[Opening RECORDS FOR PROCESSING section]

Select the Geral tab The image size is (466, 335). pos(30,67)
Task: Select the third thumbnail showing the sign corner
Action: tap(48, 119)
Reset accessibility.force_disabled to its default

[Closing RECORDS FOR PROCESSING section]
[Opening RECORDS FOR PROCESSING section]

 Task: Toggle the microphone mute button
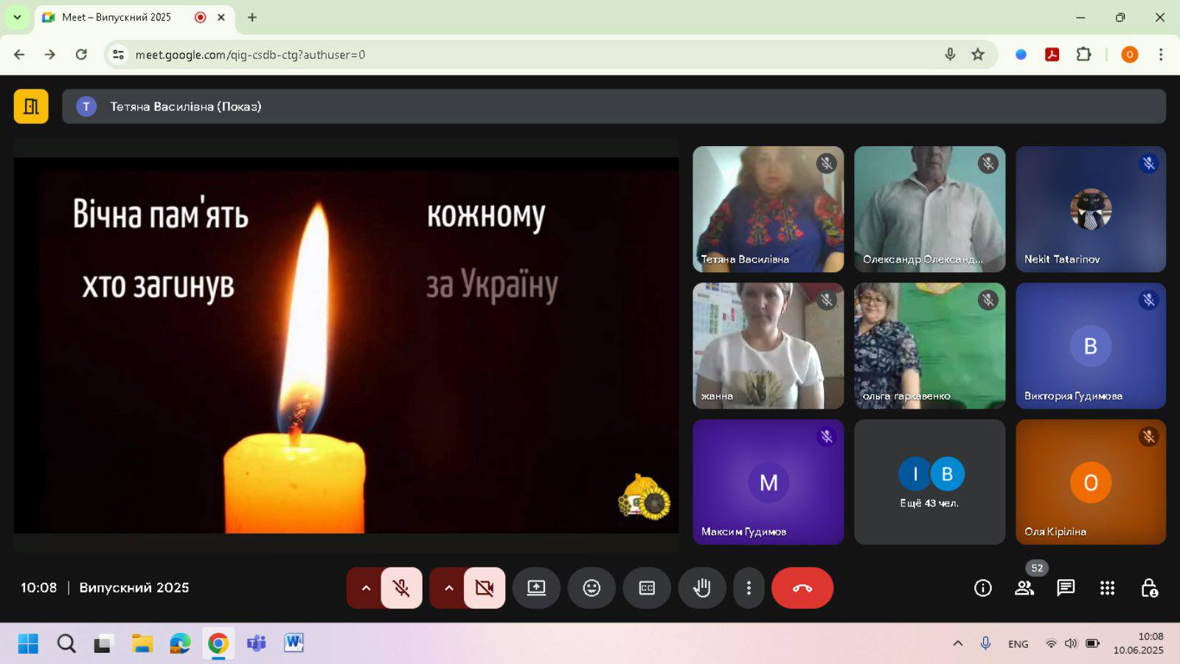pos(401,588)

[Closing RECORDS FOR PROCESSING section]

Everything from the line with "Select the Geral" through the line with "Reset accessibility.force_disabled to" should be written out exactly as it appears above, end lines included, and nothing outside that range.

## FINAL ANSWER
Select the Geral tab The image size is (466, 335). pos(30,67)
Task: Select the third thumbnail showing the sign corner
Action: tap(48, 119)
Reset accessibility.force_disabled to its default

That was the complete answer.